▸ About this exercise: Reproduce each record verbatim, images excluded.

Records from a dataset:
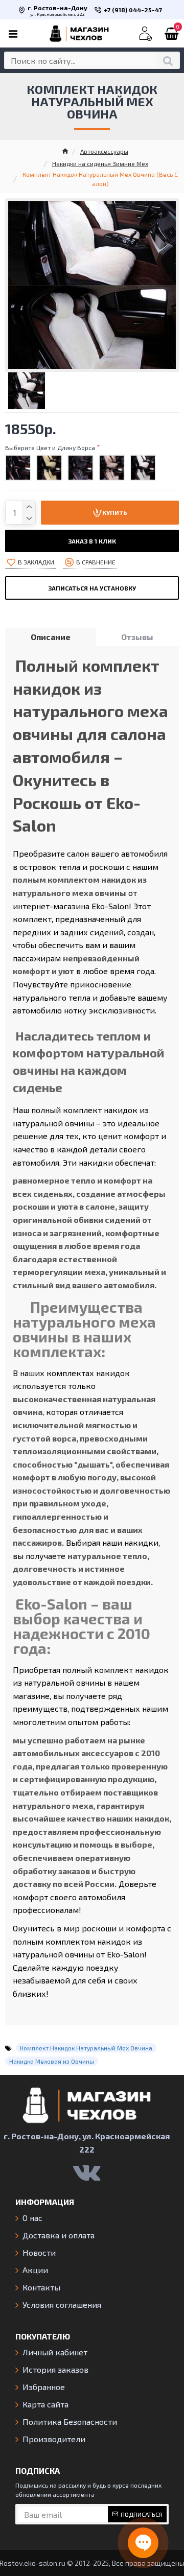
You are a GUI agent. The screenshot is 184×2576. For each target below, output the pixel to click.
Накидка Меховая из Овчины (51, 2061)
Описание (51, 637)
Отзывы (137, 637)
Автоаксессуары (104, 151)
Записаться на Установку (92, 588)
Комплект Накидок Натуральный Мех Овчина (86, 2047)
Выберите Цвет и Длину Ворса (50, 447)
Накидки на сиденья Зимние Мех (100, 163)
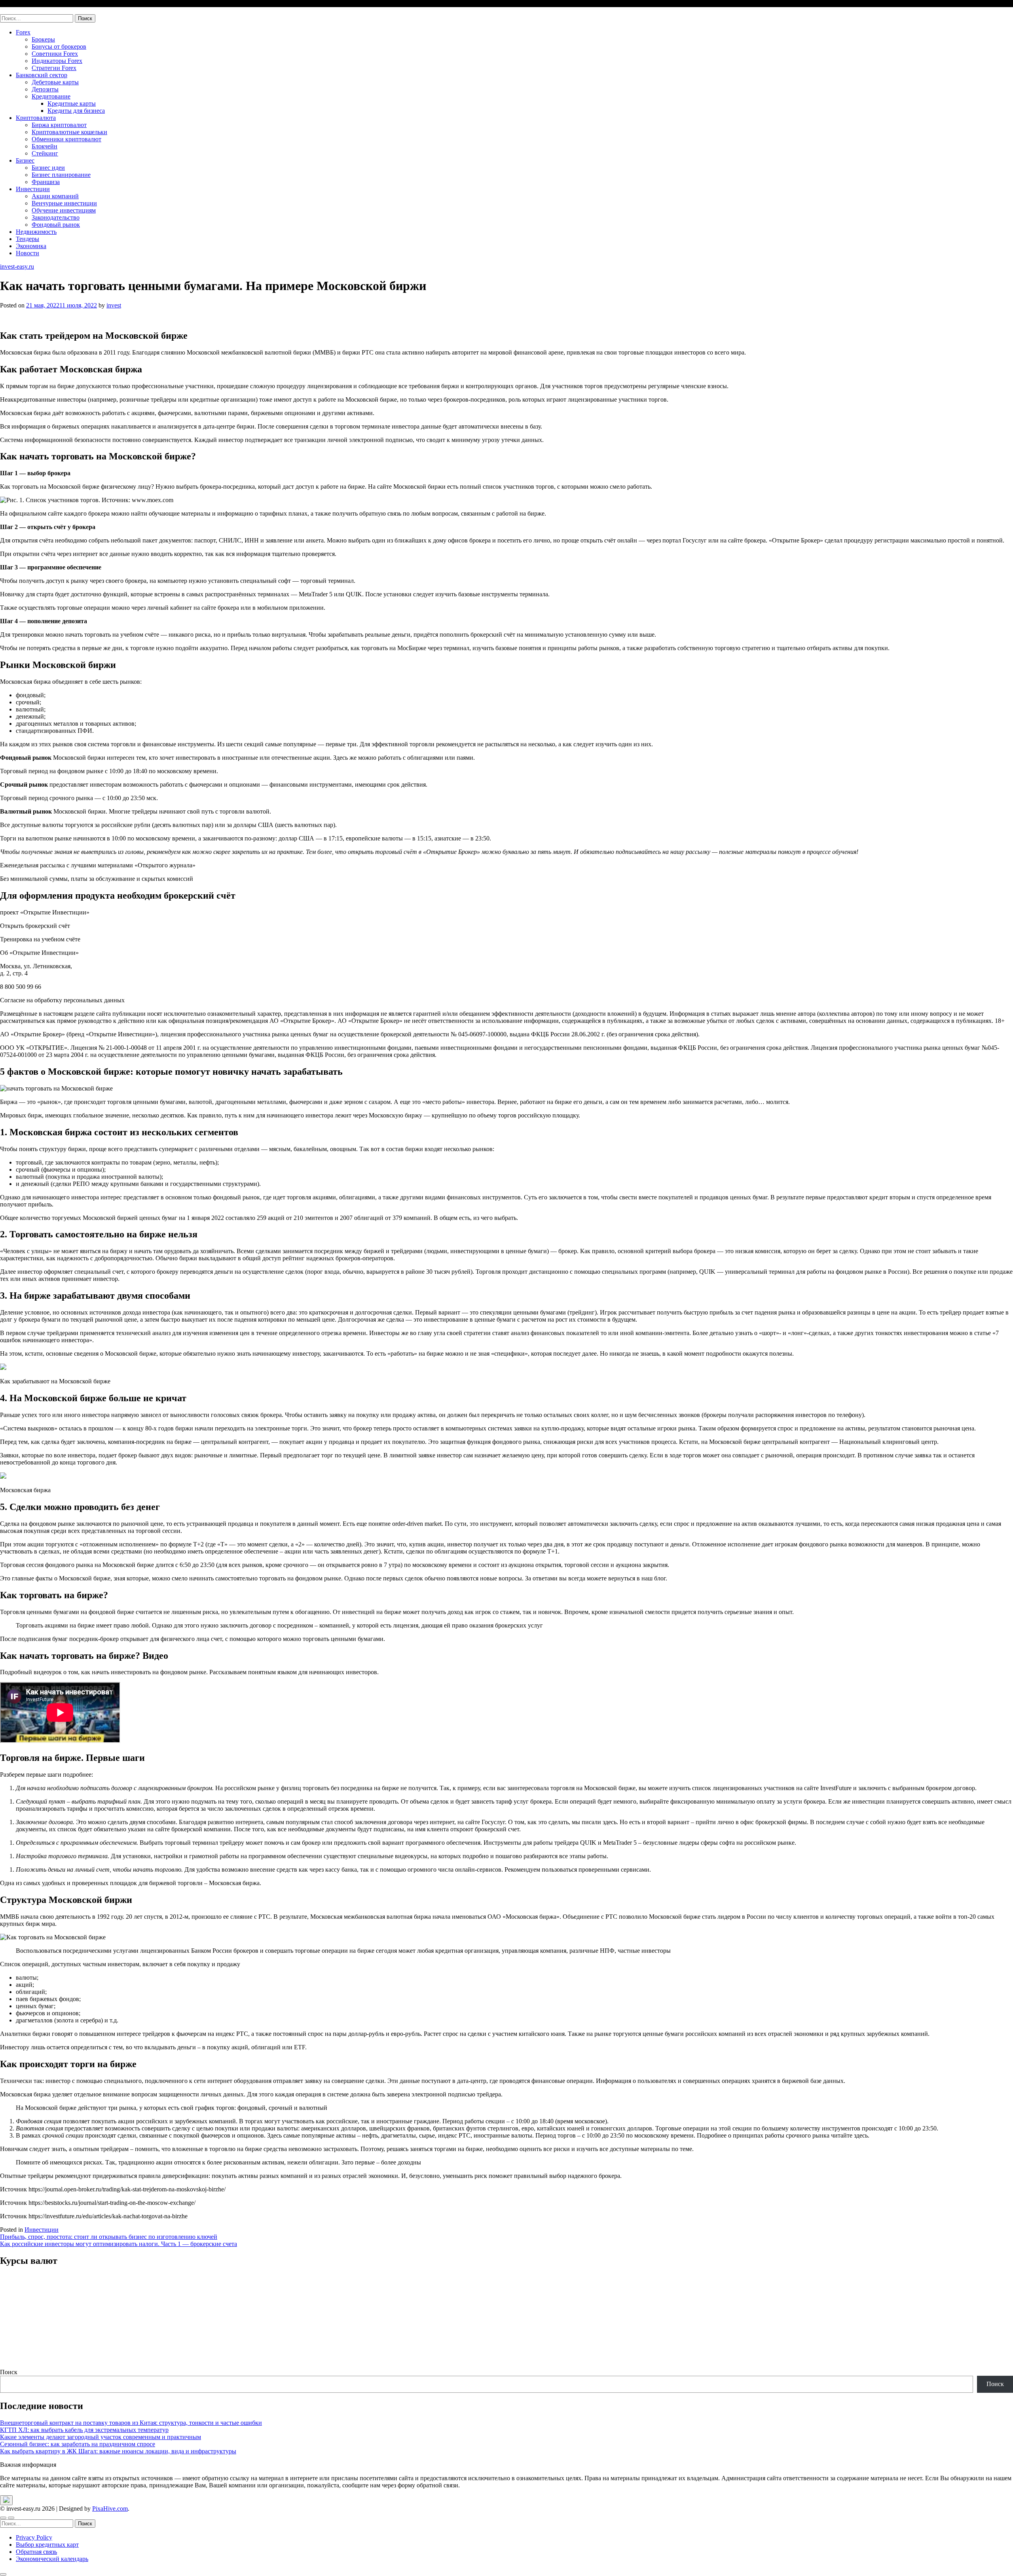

▸ Task answer:
You are a GUI agent. The screenshot is 184×2576. For each target below, output the pixel to click.
Накидка Меховая из Овчины (51, 2061)
Описание (51, 637)
Отзывы (137, 637)
Автоаксессуары (104, 151)
Записаться на Установку (92, 588)
Комплект Накидок Натуральный Мех Овчина (86, 2047)
Выберите Цвет и Длину Ворса (50, 447)
Накидки на сиденья Зимние Мех (100, 163)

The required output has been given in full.